With the change of government in late 1977, the Sri Lankan State’s policies and interventions into the life of agriculture-based households changed. One indicator is the enormous growth of donor-supported projects that not only focused on the construction of new infrastructure, but also on fostering the link between peasants’ production and markets. All this came together especially in the emerging Accelerated Mahaweli Development Project – and this triggered a whole array of critical studies. Many were published in the People’s Bank’s journal, the Economic Review, and in the Lanka Guardian.

S.S. A. L. Siriwardena wrote on “emerging income inequalities and forms of hidden tenancy in the Mahaweli H area” (1981a, b). He asked, “why (when ostensibly all settlers begin their settlement life on an equal footing, with an equitable distribution of resources) within a period of few years income disparities and concomitant social stratification occurs” (1981a: 26).

His case study consisted of villagers that had to give up their traditional (purana) structure, and were re-settled in System H. He finds that soon after having received 2.5 acres of irrigated and 0.5 acres rainfed land, most of the settlers began to give their land to others through share-cropping tenancy arrangements (andē). The settlers often received only 25% of the product; thus, the “majority of the settlers could hardly survive” (1981a: 29; a finding against the grain, as many researchers elsewhere found the sharecroppers to be disadvantaged). For a livelihood, they worked as agricultural wage labourers (often for the lease cultivator and on their own land).

Siriwardena highlights especially two causes for this dynamic. One is that many settlers lack the capital required for cultivation. The second is that many of the poorer settlers (being used to the social relations of the purana village) find it extremely difficult to handle the increasingly monetised (or commodified) agricultural economy of the Mahaweli scheme – hiring tractors, buying all the inputs from seed to fertiliser to chemicals, hiring labour for harvesting and threshing, buying livelihood needs from the market, etc.

In sum, he finds increasing income disparities, as many peasant settlers are going for casual wage labour, leasing out their land at unfavourable terms, and the presence of others (often with good connections to local officials of the Mahaweli project) “with sufficient production assets, capital and improved production techniques … willing to cultivate their land on a hidden tenancy basis” (1981b: 25).

Normatively, that is to counter these processes of social differentiation, Siriwardena does not invoke the need for revolution, but demands more progressive variants of existing strategies: “It is apparent that future policies would have to be more precisely aimed to reach the disadvantaged groups, who are in the process of being marginalised” (1981b: 26).

○ ○ ○ ○

» **DIRECTIVES**
(A) Reproduce the Mahaweli passage word for word, between "Siriwardena highlights especially" and "the market, etc.", inclusive.
(B) List every citation in the Mahaweli passage that gives both a year and a page number, in the order they appear.
(C) Continue the Mahaweli passage from its final sentence onward.

○ ○ ○ ○

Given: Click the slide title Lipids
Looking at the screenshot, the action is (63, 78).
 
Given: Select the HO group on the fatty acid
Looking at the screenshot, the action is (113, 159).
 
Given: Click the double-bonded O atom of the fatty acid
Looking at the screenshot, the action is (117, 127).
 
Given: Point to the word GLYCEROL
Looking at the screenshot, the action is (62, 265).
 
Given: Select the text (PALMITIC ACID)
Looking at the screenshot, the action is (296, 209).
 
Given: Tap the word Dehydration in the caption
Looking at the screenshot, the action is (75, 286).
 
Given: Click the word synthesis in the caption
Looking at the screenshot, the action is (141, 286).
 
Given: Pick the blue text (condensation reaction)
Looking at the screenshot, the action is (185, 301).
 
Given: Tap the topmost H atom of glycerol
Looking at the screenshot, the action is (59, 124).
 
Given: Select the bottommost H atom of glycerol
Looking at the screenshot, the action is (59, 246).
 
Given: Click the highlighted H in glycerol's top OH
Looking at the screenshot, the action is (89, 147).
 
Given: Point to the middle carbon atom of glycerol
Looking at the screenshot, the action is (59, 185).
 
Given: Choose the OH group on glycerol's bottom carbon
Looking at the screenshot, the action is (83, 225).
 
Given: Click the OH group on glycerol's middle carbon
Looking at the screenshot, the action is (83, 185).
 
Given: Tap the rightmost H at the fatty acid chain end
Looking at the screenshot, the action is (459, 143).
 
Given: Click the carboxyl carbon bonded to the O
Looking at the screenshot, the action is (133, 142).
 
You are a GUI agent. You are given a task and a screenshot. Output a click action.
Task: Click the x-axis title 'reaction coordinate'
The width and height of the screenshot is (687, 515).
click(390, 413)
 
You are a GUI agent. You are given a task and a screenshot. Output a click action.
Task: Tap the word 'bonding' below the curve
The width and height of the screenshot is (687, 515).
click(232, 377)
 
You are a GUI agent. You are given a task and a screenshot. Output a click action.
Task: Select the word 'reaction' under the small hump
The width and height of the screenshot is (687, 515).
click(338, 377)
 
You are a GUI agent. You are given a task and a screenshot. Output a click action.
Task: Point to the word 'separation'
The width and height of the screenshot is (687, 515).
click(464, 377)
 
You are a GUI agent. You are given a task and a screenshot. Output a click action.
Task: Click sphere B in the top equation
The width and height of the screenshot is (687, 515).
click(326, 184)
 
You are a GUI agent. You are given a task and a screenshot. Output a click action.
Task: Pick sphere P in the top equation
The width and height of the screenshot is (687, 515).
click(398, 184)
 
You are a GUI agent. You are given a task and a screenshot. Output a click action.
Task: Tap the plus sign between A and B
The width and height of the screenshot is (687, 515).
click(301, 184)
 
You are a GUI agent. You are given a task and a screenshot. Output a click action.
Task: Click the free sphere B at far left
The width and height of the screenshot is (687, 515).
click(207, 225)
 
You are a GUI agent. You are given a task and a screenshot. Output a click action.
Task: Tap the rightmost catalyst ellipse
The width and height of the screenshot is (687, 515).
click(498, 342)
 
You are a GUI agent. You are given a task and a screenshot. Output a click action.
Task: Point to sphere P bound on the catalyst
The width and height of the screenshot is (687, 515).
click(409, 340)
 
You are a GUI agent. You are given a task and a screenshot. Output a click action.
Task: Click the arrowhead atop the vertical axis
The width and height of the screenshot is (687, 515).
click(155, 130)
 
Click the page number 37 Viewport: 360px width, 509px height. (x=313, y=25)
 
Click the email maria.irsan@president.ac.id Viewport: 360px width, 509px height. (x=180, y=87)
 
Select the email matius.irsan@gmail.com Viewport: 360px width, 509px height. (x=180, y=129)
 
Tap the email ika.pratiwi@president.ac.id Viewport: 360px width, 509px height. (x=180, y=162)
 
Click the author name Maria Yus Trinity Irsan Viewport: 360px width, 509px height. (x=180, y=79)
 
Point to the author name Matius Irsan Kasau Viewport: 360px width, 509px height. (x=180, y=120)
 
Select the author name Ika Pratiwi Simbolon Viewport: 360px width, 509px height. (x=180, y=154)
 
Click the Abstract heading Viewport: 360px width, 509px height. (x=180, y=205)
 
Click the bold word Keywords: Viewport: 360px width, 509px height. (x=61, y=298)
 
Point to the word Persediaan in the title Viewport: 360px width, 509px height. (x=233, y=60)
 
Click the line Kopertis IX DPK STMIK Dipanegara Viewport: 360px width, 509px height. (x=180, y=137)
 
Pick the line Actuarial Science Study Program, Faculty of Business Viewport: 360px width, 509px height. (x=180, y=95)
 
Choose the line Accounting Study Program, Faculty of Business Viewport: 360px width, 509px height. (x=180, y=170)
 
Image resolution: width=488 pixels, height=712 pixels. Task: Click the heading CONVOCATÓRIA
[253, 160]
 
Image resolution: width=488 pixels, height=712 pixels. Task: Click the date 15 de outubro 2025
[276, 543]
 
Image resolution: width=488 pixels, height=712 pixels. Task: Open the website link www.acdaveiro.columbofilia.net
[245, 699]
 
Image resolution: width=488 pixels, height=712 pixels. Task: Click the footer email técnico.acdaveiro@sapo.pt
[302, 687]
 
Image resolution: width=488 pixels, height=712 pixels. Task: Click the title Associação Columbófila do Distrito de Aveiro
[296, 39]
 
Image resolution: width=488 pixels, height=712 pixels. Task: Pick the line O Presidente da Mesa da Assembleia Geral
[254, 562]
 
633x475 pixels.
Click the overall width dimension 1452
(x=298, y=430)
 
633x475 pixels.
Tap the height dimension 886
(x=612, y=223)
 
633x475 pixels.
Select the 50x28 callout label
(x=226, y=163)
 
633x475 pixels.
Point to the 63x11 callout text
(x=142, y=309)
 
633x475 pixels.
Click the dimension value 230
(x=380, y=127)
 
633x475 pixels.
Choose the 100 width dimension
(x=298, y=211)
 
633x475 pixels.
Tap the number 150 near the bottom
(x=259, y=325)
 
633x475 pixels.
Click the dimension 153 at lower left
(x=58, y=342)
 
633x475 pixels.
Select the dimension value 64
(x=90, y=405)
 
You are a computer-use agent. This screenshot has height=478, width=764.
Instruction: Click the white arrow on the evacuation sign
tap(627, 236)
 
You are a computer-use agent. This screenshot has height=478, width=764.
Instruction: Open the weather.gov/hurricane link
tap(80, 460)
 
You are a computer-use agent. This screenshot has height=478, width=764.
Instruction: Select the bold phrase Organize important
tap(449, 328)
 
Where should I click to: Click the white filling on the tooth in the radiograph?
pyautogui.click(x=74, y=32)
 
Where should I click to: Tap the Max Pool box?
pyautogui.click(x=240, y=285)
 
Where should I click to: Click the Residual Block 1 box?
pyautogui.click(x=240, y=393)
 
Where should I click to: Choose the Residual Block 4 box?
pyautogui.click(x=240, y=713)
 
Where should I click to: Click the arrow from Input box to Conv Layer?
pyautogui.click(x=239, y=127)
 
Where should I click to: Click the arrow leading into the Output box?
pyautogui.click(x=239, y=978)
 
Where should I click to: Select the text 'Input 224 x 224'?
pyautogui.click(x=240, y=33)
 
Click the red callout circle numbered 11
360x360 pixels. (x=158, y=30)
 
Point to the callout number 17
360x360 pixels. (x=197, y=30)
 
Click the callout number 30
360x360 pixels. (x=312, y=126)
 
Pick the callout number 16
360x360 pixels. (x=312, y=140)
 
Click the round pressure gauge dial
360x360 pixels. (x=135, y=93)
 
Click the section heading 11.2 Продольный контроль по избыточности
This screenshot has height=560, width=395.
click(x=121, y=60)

○ ○ ○ ○

» **ANSWERS TO THE EXERCISE**
(A)
Siriwardena highlights especially two causes for this dynamic. One is that many settlers lack the capital required for cultivation. The second is that many of the poorer settlers (being used to the social relations of the purana village) find it extremely difficult to handle the increasingly monetised (or commodified) agricultural economy of the Mahaweli scheme – hiring tractors, buying all the inputs from seed to fertiliser to chemicals, hiring labour for harvesting and threshing, buying livelihood needs from the market, etc.

(B)
1981a: 26
1981a: 29
1981b: 25
1981b: 26

(C)
As does Harriss, Siriwardena focuses on grassroots-level power relations among diverse actors and their relative role in social differentiation. Beyond that, his study points at a prominent research strand during that period. Briefly: agrarian studies critical of the mainstream modernisation approach were concerned with processes of social differentiation and the production of inequality. These processes are conceptualised as ‘agrarian change’, that is the transformation of earlier forms of social relations and production towards more capitalist forms of organisation. The ‘agrarian question’ would then debate the desirability of one or the other form of agrarian change.

Earlier forms of social relations and production are often described as pre-colonial, traditional, embedded in local culture, or village-based smallholder production geared towards subsistence. The social relations structuring this peasant economy included communal or cooperative forms of land ownership and labour sharing, free labour provision to authorities, and caste relations. However, these structures underwent sweeping transformation through the spread of capitalist forms of organisation, “as defined by the expanded use of wage labour and the re-orientation of peasant production from subsistence to the market”, and their “incorporation into wider circuits of economic, political and cultural relations” (Brow and Weeramunda 1992: 9f).

Many studies in Sri Lanka were informed by this take, arguing that colonialism led to capitalist penetration, and then destruction, of traditional (pre-colonial) village structures perceived as having been more egalitarian and communal; thus, the notion of the “disintegrating village”. I read Siriwardena’s study along such lines, as he describes the settlers’ familiarity with their earlier purana social relations, and contrasting them with the new market-dominated realities in System H.

I posit that a contemporary re-engaging with agrarian studies also requires a critical reflection on such concepts and notions that informed the 1970s and early 1980s debates (especially the notion of the ‘peasantry’), and I will come to that further below.   

The absence of critical studies on agrarian contexts after mid-1980s
Indeed, studies that questioned the dominant development practices, and that focused on the production of inequality flourished in the 1970s to the early 1980s in Sri Lanka. They were based on a range of theoretical positions within and (increasingly) beyond Marxism.

This changed, though, with the escalation of the violent conflict after the ‘Black July’ pogrom in 1983. The war began to dominate everyday lives of all people in the North and East, and in the rest of the country as well, creating suffering for so many. The violent conflict called for attention by researchers, many of whom struggled to understand and explain the causes of the turmoil.

A few tried to search for answers through Marxist political economy (including Gunasinghe, 1984a, b, c). This, though, has been critically assessed (e.g., Moore 1990); and most researchers applied more cultural theories to engage with nationalism, identity politics, processes of othering, and later reconciliation. This stream of inquiries began to dominate academic engagement with Sri Lanka for many years. As a result, attention to political-economic dimensions of contested rural life disappeared.

Institutions such as the Agrarian Research and Training Institute (now HARTI), though, continued their studies on agriculture and related fields, producing valuable information. Some claim that the quality of the work has declined, but I rather think that with the shift of research agendas, the interest for ARTI’s political economy studies simply reduced. Still, I have the impression, that for almost 30 years, critical political-economic studies on agrarian contexts are rather few (with exceptions such as Bastian 2010 and Kadirgamar 2014).

What flourished, though, were mainstream economic studies associated with the now dominant post-1977 discourse of development through liberating market forces. As a matter of fact, what was considered in the 1970s and early 1980s (by radical researchers) as creating inequality and under-development (that is the penetration of rural life through capitalist market forces), was now perceived (by mainstream researchers) as the solution.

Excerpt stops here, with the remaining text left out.